Daily Full Natural Flows for May 2015

http://cdec.water.ca.gov/cgi-progs/stages/FNF

Re: High Water

PostPosted: Tue Apr 11, 2017 1:26 pm
by Harlen
Thanks for the useful thread. May I include a probably "useless" point from our family backpacking history? Never let your wife (or at least my wife, if you happen to be with her) attempt to chuck her boots across the river before the barefoot crossing. Her underhand fling once sent the boot straight up, landing in the middle of a freezing stream, and guess who had to chase it down? Yes, I recommend you just leave my wife out your next trip. Harlen. :smirk:

Re: High Water

PostPosted: Fri Jun 09, 2017 8:42 am
by SSSdave
(Adding useful info to this old thread.)
I originally used to wade streams barefoot despite the pain. The worst issue of hiking barefoot is most stream bottoms at crossing points have rock cobbles that one's feet slide about on smashing painfully into the spaces between. The cold water well before feet might end up numb, become painfully hypersensitive as the cold reaches down into the bones of the foot and compresses fluids including nerves inside. And that pain also causes one to move slowly in order to not jam against rocks.

Because of that even though I rarely see explanations as to why haha, are recommendations to instead wade in one's hiking boots. Besides preventing foot pain, boots also allow one to move across like a bull quickly, more balanced, and stable.

Well that might not be much an issue if one has lightweight mostly synthetic boots because they don't take that long to dry out reasonably. However as boots become more leather and more heavy duty, like mine, it can take a long time to dry out. In winter snow conditions are likely to remain wet inside a remaining trip while in summer, until one has a sunny layover day where one can put them out in the sun a few hours. In other words an issue to consider, hiking in damp, chilly, unpleasant, more blister tendency, boots a few days or a painful wade that is more likely to cause a slip and fall.
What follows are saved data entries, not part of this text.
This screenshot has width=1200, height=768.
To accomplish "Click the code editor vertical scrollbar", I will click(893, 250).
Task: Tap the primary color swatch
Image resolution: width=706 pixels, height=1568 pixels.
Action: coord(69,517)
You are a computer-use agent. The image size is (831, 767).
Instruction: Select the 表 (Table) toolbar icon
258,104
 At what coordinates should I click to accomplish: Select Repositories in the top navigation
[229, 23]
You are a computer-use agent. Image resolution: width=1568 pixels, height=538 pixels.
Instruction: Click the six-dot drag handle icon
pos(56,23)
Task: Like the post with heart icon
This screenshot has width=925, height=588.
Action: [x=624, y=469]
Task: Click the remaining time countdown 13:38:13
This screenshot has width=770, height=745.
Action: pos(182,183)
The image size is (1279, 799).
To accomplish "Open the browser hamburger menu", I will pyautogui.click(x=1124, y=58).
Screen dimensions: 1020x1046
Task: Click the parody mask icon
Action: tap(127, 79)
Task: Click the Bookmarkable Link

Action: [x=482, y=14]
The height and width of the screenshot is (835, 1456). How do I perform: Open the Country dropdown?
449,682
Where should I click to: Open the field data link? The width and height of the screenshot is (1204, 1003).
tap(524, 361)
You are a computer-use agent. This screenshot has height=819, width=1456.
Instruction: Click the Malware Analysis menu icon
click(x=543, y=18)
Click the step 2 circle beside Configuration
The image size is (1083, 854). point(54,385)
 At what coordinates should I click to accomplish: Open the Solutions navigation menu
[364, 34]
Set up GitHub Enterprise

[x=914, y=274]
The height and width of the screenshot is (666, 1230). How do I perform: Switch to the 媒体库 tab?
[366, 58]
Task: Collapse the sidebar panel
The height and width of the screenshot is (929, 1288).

What we have been using the last few years are Wiggy's Waders that weigh just 10 ounces that I've plugged a few times on this board because it is an obscure product that hardly anyone is familiar with:

http://www.wiggys.com/clothing-outerwea ... ht-waders/

WW are obviously not robust, light duty, intermittent use, thus likely to require leak checking after any use that can be done simply by filling them with water. They are no use if depth is more than low thigh deep as water will pour in from the open top that is somewhat loose, but if deeper than that then one has more serious issues anyway. We have used mine numbers of times over a few years now and it makes a huge difference. They do take time to put on and take off so not like someone wearing Crocks in shorts just barreling across. However with Crocks, one will still have to endure some cold while not with WW. However we are most often hiking in long pants during mosquito season so would otherwise have to strip down or change to shorts anyway. I will recommend getting the largest size in order that in a group with larger people everyone's boots can fit down inside easily. After each person gets across, they remove them, put a smooth rock inside, and toss them back across at a narrower stream spot.

Now what if a wade is above low thigh depth or one does not have WW's or Crocks? That is a reason to carry a few small thin mil weight kitchen plastic trash bags and duct tape. At a crossings before I bought WW, at wades, I would remove my long pants into shorts, remove my socks, then put both into my pack, and put the sock-less boots back on. Next put the plastic bags over my boots, then wrap duct tape around the top of each bag to my leg. Doing so then wading across will not prevent all water from seeping down below the duct tape top as that will start to fail since the adhesive has not had time to set, however as long as one moves across reasonably quickly, one's boots will be far less wet, often just a wee damp on the outside.